== What this task involves ==
Copy out the material below with every "hamburger" switched to "three-line", leaving everything else as it is.

== Source records ==
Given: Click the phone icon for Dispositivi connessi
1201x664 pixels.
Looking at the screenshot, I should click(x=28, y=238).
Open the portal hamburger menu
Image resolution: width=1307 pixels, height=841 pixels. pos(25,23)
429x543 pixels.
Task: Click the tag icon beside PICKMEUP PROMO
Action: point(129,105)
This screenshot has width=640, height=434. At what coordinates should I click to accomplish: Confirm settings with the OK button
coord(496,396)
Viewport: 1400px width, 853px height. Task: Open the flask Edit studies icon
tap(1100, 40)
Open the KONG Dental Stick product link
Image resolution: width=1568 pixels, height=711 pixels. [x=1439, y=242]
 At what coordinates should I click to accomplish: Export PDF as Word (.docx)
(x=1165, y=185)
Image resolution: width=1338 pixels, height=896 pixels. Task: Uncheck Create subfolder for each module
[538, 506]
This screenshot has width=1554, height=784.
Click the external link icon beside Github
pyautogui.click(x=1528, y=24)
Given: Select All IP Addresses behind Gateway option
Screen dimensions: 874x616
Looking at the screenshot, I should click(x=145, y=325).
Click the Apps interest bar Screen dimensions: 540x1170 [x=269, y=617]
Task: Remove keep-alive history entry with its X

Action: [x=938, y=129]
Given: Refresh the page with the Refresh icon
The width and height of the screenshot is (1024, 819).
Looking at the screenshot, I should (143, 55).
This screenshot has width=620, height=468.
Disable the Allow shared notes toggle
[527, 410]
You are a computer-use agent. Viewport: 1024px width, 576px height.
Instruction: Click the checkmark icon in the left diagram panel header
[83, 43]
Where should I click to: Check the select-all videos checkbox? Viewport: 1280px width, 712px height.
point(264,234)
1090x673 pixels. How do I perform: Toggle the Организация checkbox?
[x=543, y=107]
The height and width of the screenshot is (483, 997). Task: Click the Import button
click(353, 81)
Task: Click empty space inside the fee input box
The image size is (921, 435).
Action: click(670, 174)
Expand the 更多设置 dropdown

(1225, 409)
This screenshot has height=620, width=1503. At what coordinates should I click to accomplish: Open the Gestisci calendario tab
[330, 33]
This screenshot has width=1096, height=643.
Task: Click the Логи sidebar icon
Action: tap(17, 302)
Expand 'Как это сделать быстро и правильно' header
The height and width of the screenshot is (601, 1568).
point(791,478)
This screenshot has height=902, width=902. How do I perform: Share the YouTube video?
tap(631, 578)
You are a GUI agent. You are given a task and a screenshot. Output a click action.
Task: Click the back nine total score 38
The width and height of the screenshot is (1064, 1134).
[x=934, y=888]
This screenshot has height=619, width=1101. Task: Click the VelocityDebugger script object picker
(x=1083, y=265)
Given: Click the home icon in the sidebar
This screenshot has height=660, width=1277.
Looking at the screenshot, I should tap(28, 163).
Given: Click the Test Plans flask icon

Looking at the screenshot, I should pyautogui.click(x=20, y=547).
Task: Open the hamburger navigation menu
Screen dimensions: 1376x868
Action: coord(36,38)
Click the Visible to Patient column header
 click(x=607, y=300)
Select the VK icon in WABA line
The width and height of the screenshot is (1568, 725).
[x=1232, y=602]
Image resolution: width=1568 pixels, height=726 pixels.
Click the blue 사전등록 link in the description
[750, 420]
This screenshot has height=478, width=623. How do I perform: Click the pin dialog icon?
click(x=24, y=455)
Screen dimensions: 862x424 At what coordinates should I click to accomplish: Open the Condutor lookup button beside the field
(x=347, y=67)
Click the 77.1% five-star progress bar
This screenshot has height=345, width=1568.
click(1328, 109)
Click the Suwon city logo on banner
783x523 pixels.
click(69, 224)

== The completed task ==
Given: Click the phone icon for Dispositivi connessi
1201x664 pixels.
Looking at the screenshot, I should click(x=28, y=238).
Open the portal three-line menu
Image resolution: width=1307 pixels, height=841 pixels. pos(25,23)
429x543 pixels.
Task: Click the tag icon beside PICKMEUP PROMO
Action: point(129,105)
This screenshot has width=640, height=434. At what coordinates should I click to accomplish: Confirm settings with the OK button
coord(496,396)
Viewport: 1400px width, 853px height. Task: Open the flask Edit studies icon
tap(1100, 40)
Open the KONG Dental Stick product link
Image resolution: width=1568 pixels, height=711 pixels. [x=1439, y=242]
 At what coordinates should I click to accomplish: Export PDF as Word (.docx)
(x=1165, y=185)
Image resolution: width=1338 pixels, height=896 pixels. Task: Uncheck Create subfolder for each module
[538, 506]
This screenshot has width=1554, height=784.
Click the external link icon beside Github
pyautogui.click(x=1528, y=24)
Given: Select All IP Addresses behind Gateway option
Screen dimensions: 874x616
Looking at the screenshot, I should click(x=145, y=325).
Click the Apps interest bar Screen dimensions: 540x1170 [x=269, y=617]
Task: Remove keep-alive history entry with its X

Action: [x=938, y=129]
Given: Refresh the page with the Refresh icon
The width and height of the screenshot is (1024, 819).
Looking at the screenshot, I should (143, 55).
This screenshot has width=620, height=468.
Disable the Allow shared notes toggle
[527, 410]
You are a computer-use agent. Viewport: 1024px width, 576px height.
Instruction: Click the checkmark icon in the left diagram panel header
[83, 43]
Where should I click to: Check the select-all videos checkbox? Viewport: 1280px width, 712px height.
point(264,234)
1090x673 pixels. How do I perform: Toggle the Организация checkbox?
[x=543, y=107]
The height and width of the screenshot is (483, 997). Task: Click the Import button
click(353, 81)
Task: Click empty space inside the fee input box
The image size is (921, 435).
Action: click(670, 174)
Expand the 更多设置 dropdown

(1225, 409)
This screenshot has height=620, width=1503. At what coordinates should I click to accomplish: Open the Gestisci calendario tab
[330, 33]
This screenshot has width=1096, height=643.
Task: Click the Логи sidebar icon
Action: tap(17, 302)
Expand 'Как это сделать быстро и правильно' header
The height and width of the screenshot is (601, 1568).
point(791,478)
This screenshot has height=902, width=902. How do I perform: Share the YouTube video?
tap(631, 578)
You are a GUI agent. You are given a task and a screenshot. Output a click action.
Task: Click the back nine total score 38
The width and height of the screenshot is (1064, 1134).
[x=934, y=888]
This screenshot has height=619, width=1101. Task: Click the VelocityDebugger script object picker
(x=1083, y=265)
Given: Click the home icon in the sidebar
This screenshot has height=660, width=1277.
Looking at the screenshot, I should tap(28, 163).
Given: Click the Test Plans flask icon

Looking at the screenshot, I should pyautogui.click(x=20, y=547).
Task: Open the three-line navigation menu
Screen dimensions: 1376x868
Action: coord(36,38)
Click the Visible to Patient column header
 click(x=607, y=300)
Select the VK icon in WABA line
The width and height of the screenshot is (1568, 725).
[x=1232, y=602]
Image resolution: width=1568 pixels, height=726 pixels.
Click the blue 사전등록 link in the description
[750, 420]
This screenshot has height=478, width=623. How do I perform: Click the pin dialog icon?
click(x=24, y=455)
Screen dimensions: 862x424 At what coordinates should I click to accomplish: Open the Condutor lookup button beside the field
(x=347, y=67)
Click the 77.1% five-star progress bar
This screenshot has height=345, width=1568.
click(1328, 109)
Click the Suwon city logo on banner
783x523 pixels.
click(69, 224)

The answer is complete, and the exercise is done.